You are viewing a plain text version of this content. The canonical link for it is here.
Posted to mapreduce-user@hadoop.apache.org by David Ginzburg <gi...@hotmail.com> on 2012/01/12 13:36:01 UTC

Inconsistent result when fairscheduler preemption is on

Hi,

I am running a 70 node cdh3u2 cluster.


A week ago the analyst ran a hive aggregation query over a year of data and compared the results to what we have in our relational 
data warehouse. There was about  2.5% deviation from what was in the Data warehouse. 
The data in the data warehouse was  generated daily, so the jobs are much smaller.

I ran the same query over the same data and each time got slightly different results !

After further investigation I found that I submitted the job to a pool with low priority while using preemption.

I found there is a correlation between the deviation and the amount of killed reduce tasks.
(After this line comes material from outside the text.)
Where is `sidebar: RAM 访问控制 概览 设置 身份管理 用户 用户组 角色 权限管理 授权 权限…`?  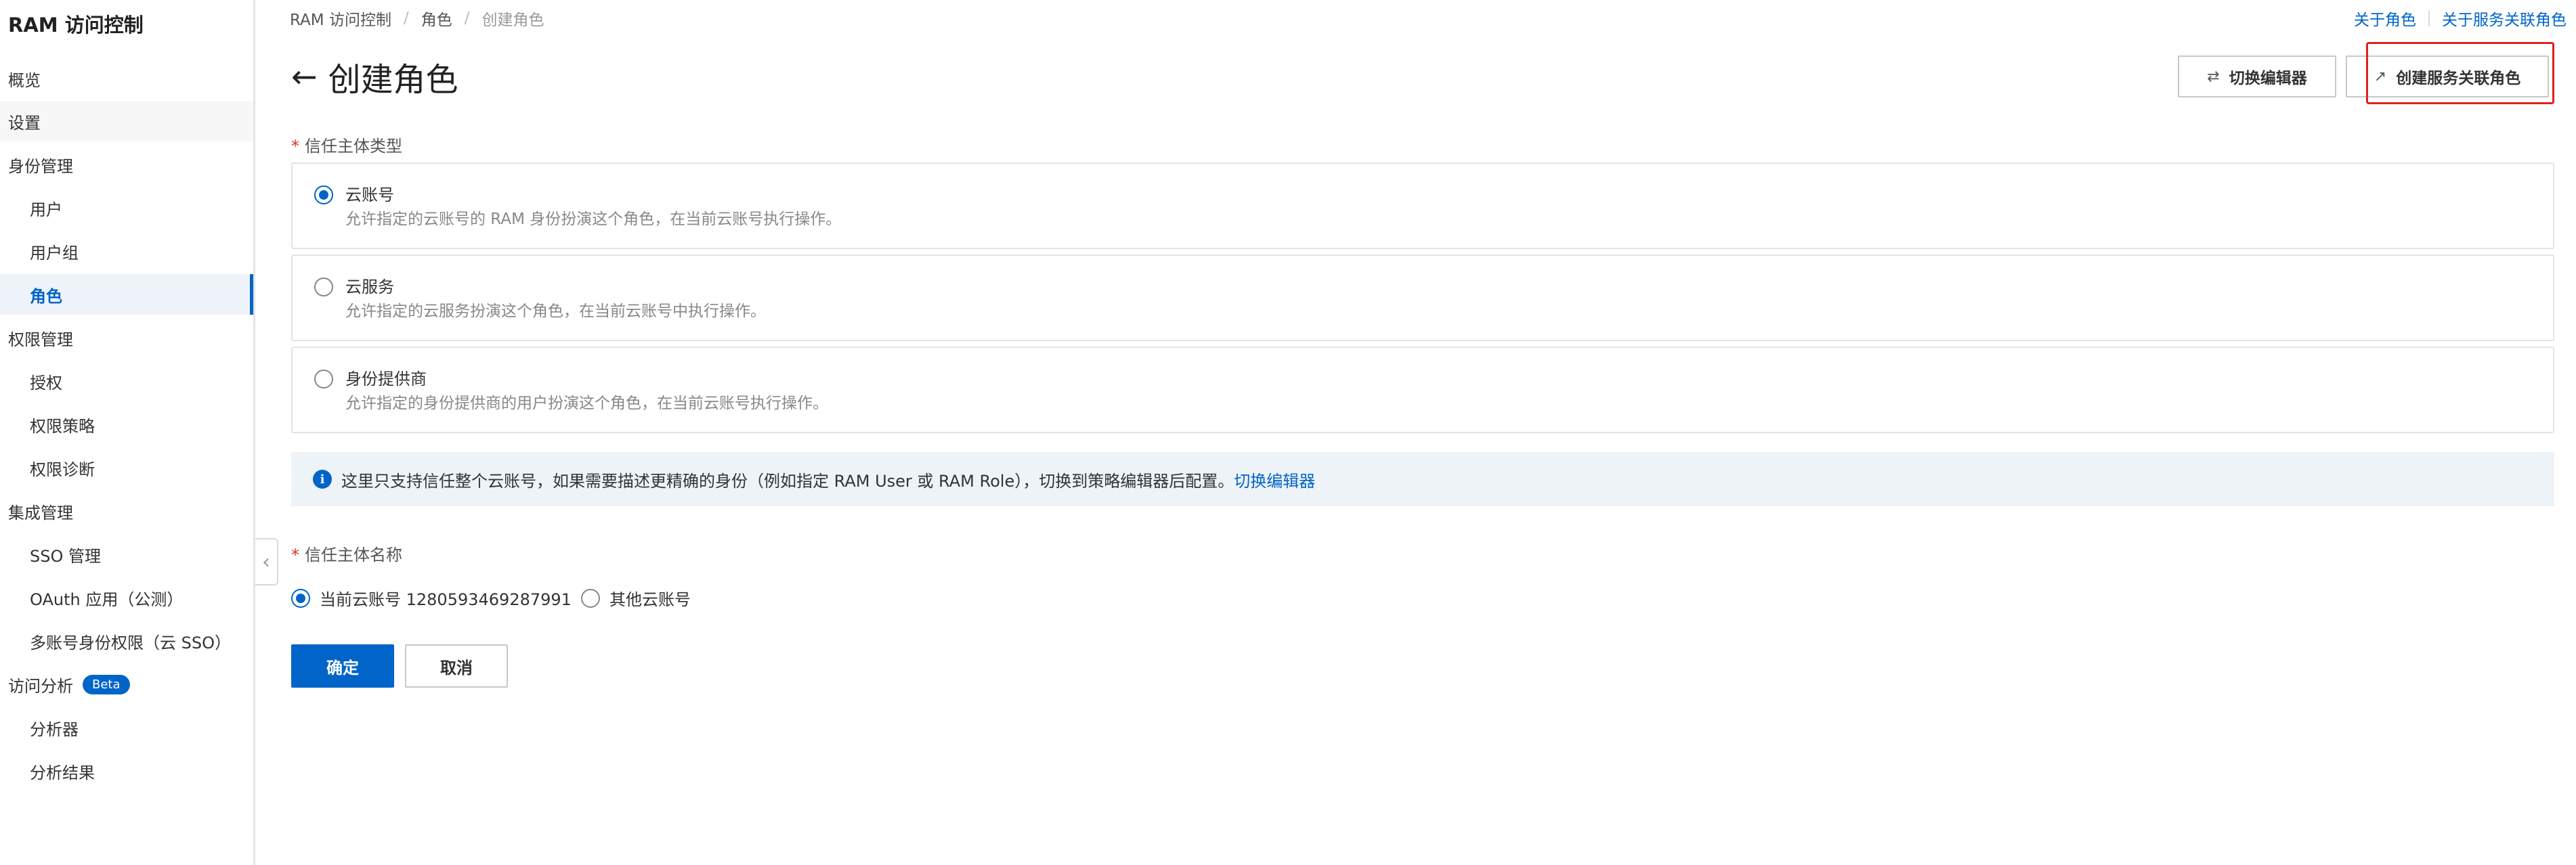 sidebar: RAM 访问控制 概览 设置 身份管理 用户 用户组 角色 权限管理 授权 权限… is located at coordinates (128, 432).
The only time I got the correct results was when I turned off preemption and submitted the query.

It is difficult to reproduce this issue. at first we thought it is a hive issue -http://mail-archives.apache.org/mod_mbox/hive-user/201201.mbox/%3CSNT135-W29D26007E9692D5BE07458B7990@phx.gbl%3E , but now we suspect it is a mapreduce issue.

The query produced a 3 stage MR job - the largest with 678 reducers.

That's the highest resolution we have gotten so far . I suspect this issue has never come up before , since  it is rare there exists 
a reference for large data processing results, and the the phenomenon doesn't occur  for small data jobs.